In the second book, Aristotle starts with a remarkable statement, the kinds of things determine the kinds of questions, which are four:
1. Whether the relation of a property (attribute) with a thing is a true fact (τὸ ὅτι).
2. What is the reason of this connection (τὸ διότι).
3. Whether a thing exists (εἰ ἔστι).
4. What is the nature and meaning of the thing (τί ἐστιν).

Or in a more literal translation (Owen): 1. that a thing is, 2. why it is, 3. if it is, 4. what it is.

The last of these questions was called by Aristotle, in Greek, the "what it is" of a thing. Scholastic logicians translated this into Latin as "quiddity" (quidditas). This quiddity cannot be demonstrated, but must be fixed by a definition. He deals with definition, and how a correct definition should be made. As an example, he gives a definition of the number three, defining it to be the first odd prime number.

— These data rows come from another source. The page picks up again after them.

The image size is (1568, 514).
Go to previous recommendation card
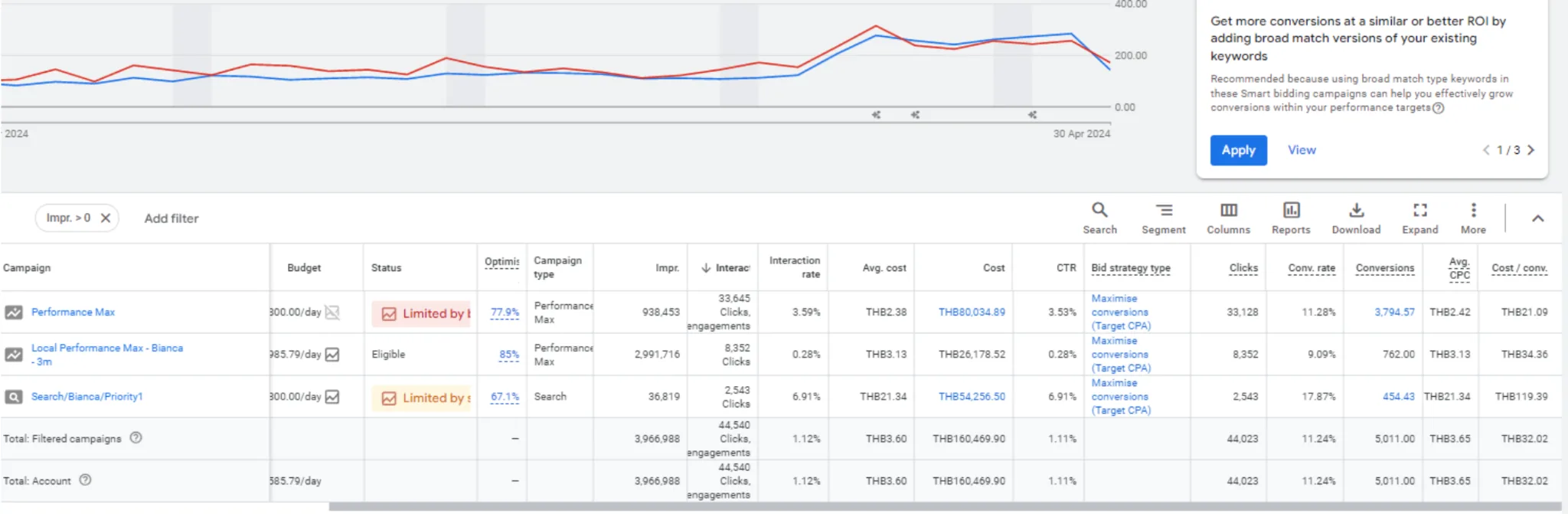point(1486,150)
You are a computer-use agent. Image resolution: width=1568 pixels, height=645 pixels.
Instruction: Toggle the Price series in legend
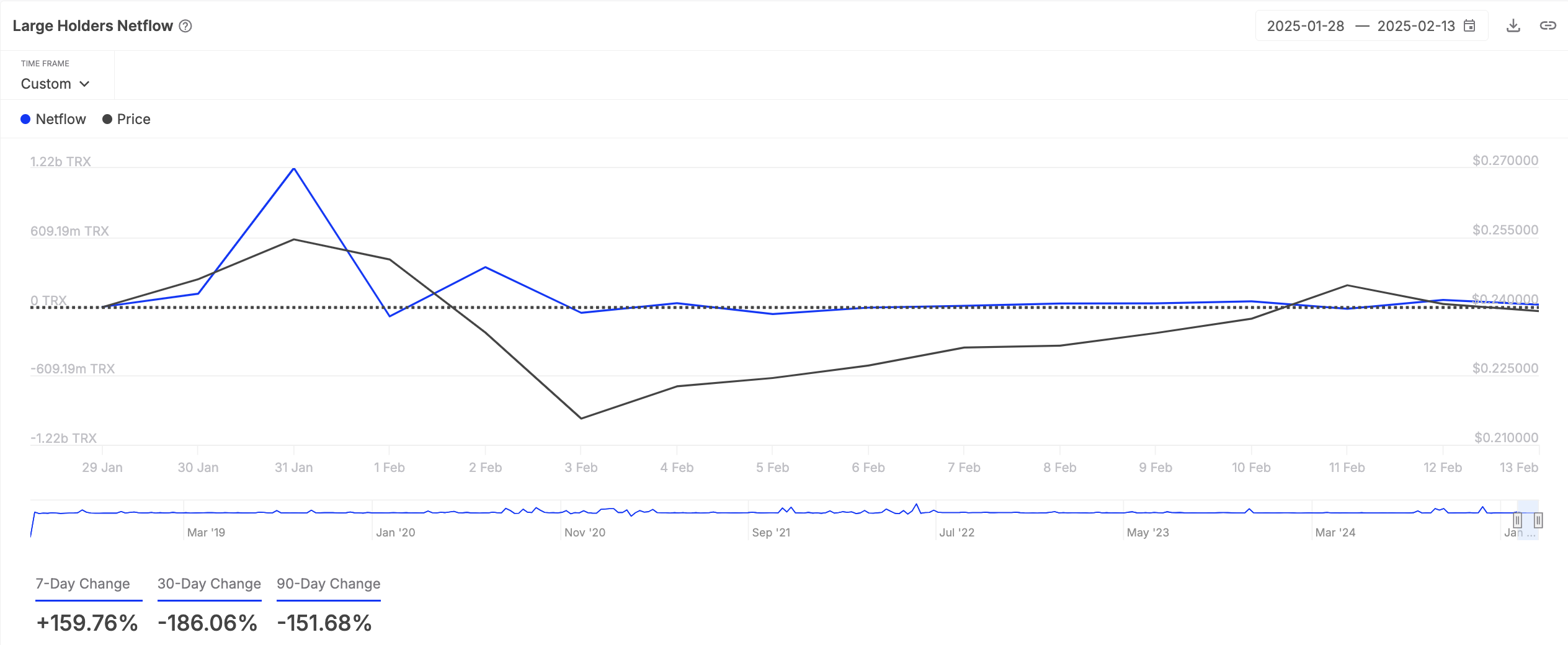127,119
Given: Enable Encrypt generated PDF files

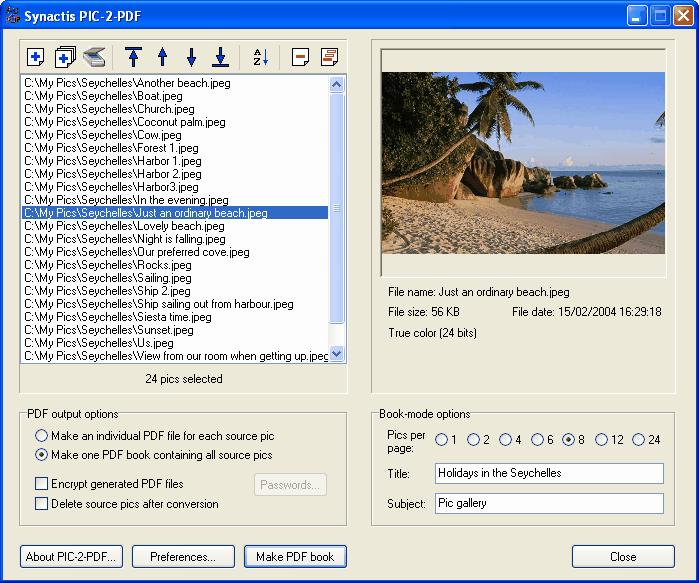Looking at the screenshot, I should click(41, 484).
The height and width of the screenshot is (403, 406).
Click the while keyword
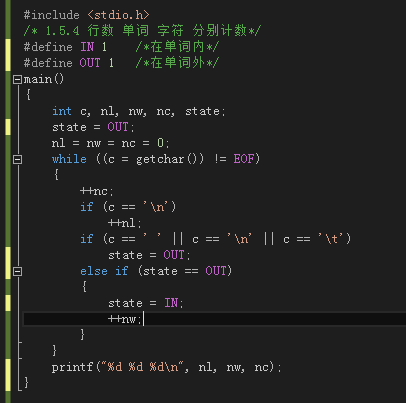(69, 159)
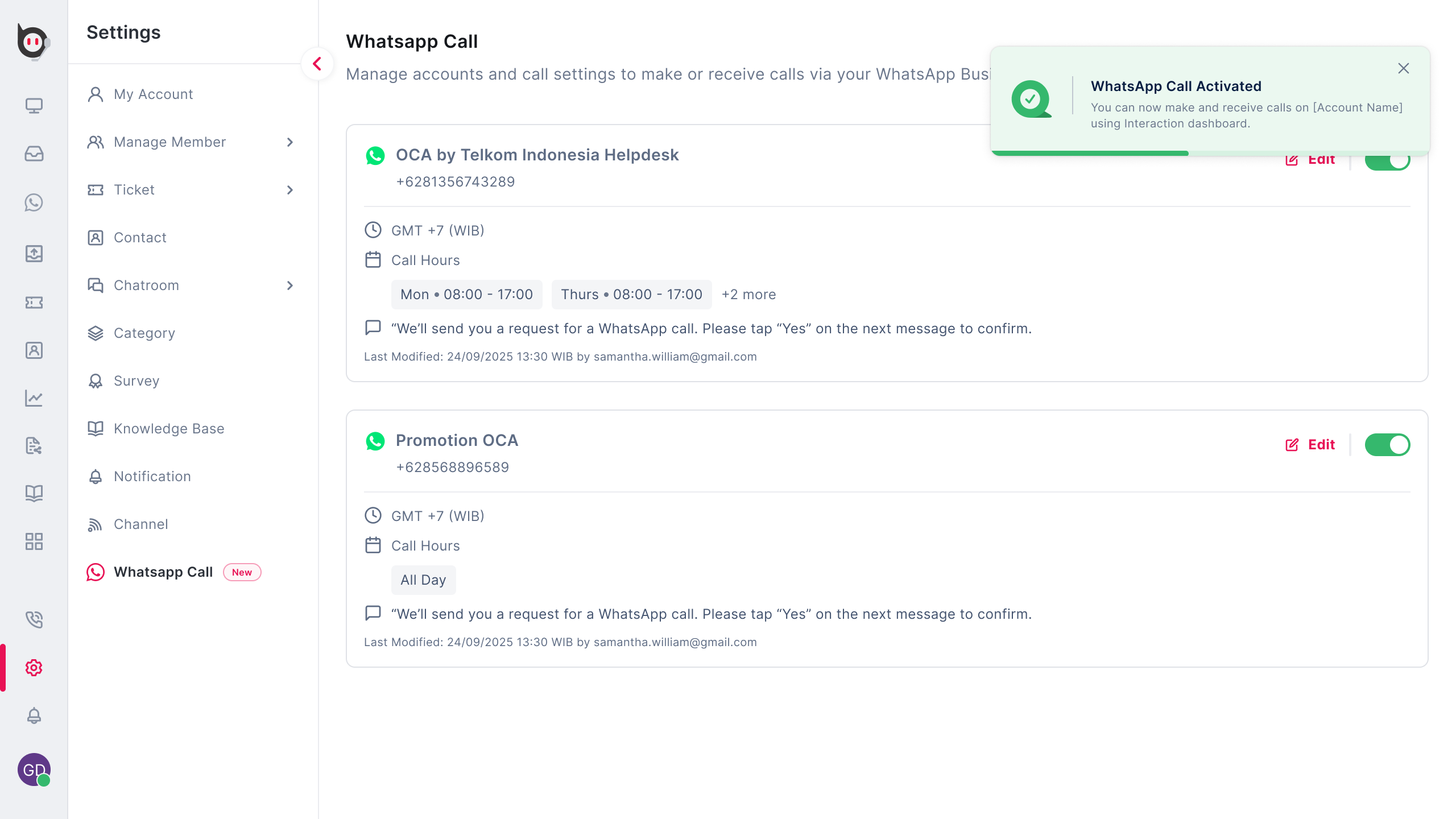Open the notification bell icon in rail
1456x819 pixels.
34,715
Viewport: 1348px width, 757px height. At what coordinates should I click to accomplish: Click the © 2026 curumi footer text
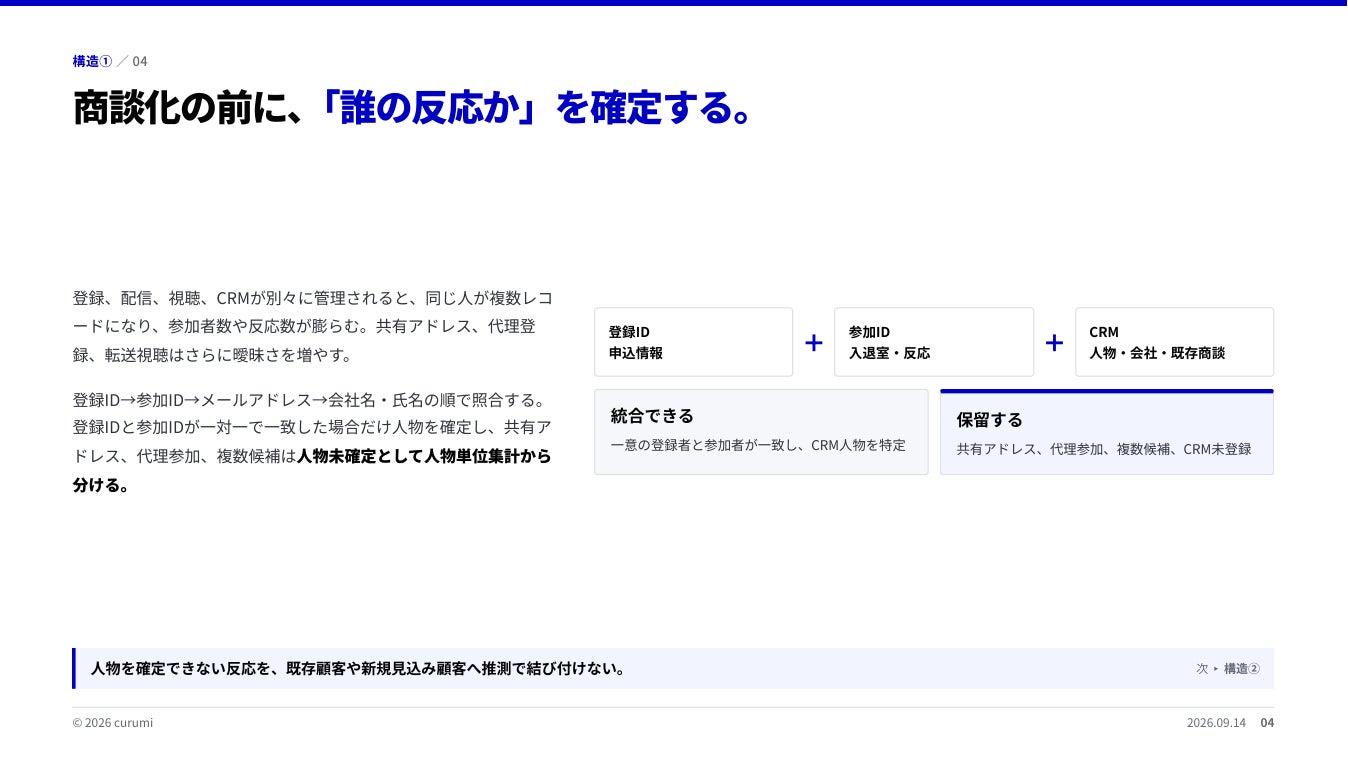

Maintaining that "to know a thing's nature is to know the reason why it is" and "we possess scientific knowledge of a thing only when we know its cause", Aristotle posited four major sorts of cause as the most sought-after middle terms of demonstration: the definable form; an antecedent which necessitates a consequent; the efficient cause; the final cause.

He concludes the book with the way the human mind comes to know the basic truths or primary premises or first principles, which are not innate, because people may be ignorant of them for much of their lives. Nor can they be deduced from any previous knowledge, or they would not be first principles. He states that first principles are derived by induction, from the sense-perception implanting the true universals in the human mind. From this idea comes the scholastic maxim "there is nothing in the understanding which was not prior in the senses".

Of all types of thinking, scientific knowing and intuition are considered as only universally true, where the latter is the originative source of scientific knowledge.